Problem: Copy out each line of the listing below in which the string "computer" occurs.

Exercise materials:
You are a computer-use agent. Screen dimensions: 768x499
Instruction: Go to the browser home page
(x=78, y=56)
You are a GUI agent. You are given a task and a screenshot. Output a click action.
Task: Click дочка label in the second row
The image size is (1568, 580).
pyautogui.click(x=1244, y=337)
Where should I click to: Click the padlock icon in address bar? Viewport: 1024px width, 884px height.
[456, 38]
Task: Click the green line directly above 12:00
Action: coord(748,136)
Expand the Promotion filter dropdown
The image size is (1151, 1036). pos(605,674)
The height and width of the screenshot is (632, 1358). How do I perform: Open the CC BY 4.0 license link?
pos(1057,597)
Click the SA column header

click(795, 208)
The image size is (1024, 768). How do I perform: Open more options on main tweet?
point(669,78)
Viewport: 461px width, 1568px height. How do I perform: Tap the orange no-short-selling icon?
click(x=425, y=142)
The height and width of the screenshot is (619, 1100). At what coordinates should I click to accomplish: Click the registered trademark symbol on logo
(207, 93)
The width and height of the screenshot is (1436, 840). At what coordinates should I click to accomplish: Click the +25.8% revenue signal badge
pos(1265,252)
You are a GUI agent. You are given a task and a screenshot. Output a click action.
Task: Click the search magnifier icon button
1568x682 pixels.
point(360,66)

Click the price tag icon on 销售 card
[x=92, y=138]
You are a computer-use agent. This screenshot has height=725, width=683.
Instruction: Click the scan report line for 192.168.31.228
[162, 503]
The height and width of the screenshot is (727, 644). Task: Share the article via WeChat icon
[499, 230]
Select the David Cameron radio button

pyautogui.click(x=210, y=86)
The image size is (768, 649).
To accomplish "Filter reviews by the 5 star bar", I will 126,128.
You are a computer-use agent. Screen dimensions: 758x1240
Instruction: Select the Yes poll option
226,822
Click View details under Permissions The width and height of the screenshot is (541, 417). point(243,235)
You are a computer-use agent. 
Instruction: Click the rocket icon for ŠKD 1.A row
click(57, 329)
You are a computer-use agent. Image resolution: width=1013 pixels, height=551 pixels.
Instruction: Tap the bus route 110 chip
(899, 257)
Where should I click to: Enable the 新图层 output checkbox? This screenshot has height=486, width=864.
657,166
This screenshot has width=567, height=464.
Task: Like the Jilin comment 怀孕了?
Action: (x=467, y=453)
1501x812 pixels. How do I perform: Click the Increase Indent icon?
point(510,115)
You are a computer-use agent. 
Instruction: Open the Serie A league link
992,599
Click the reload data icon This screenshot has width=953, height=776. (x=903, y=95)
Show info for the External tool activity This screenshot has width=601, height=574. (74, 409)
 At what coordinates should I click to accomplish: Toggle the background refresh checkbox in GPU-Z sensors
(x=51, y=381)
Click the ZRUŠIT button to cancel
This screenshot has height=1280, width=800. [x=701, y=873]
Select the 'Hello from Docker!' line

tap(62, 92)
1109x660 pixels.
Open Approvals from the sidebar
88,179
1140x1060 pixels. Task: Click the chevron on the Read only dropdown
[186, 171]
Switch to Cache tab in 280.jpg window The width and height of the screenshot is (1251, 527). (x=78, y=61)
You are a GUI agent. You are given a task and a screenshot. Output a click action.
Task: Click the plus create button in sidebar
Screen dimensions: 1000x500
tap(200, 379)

Task response:
You are a computer-use agent. Screen dimensions: 768x499
You are a computer-use agent. This screenshot has height=725, width=683.
You are a computer-use agent. Screen dimensions: 758x1240
You are a computer-use agent. 
You are a computer-use agent. Image resolution: width=1013 pixels, height=551 pixels.
You are a computer-use agent. 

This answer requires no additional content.